▶ **Consigne**: Placez dans une liste JSON de chaînes, à raison d'une chaîne par ligne et sans les lignes vides, les lignes des enregistrements, en commençant par celle qui contient « Viewport: 1024px width, 562px height. » et en allant jusqu'à celle qui contient « Action: pos(284,138) », incluse.

======== Enregistrements fournis ========

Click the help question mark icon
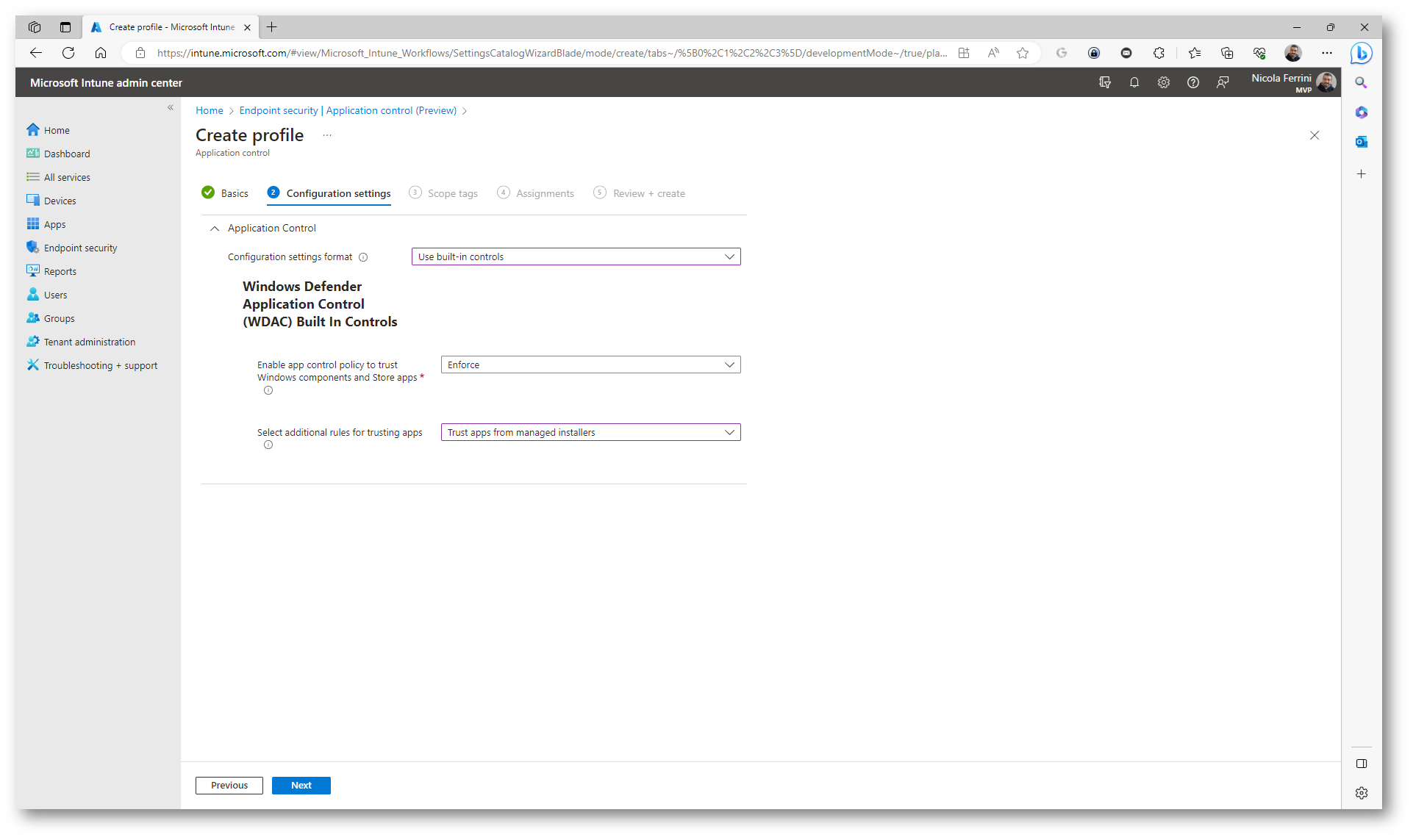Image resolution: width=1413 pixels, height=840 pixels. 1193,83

========
======== Enregistrements fournis ========

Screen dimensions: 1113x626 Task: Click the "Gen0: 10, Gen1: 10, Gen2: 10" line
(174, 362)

========
======== Enregistrements fournis ========

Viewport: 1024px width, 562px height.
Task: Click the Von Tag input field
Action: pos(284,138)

========

▶ **Réponse attendue**:
[
  "Viewport: 1024px width, 562px height.",
  "Task: Click the Von Tag input field",
  "Action: pos(284,138)"
]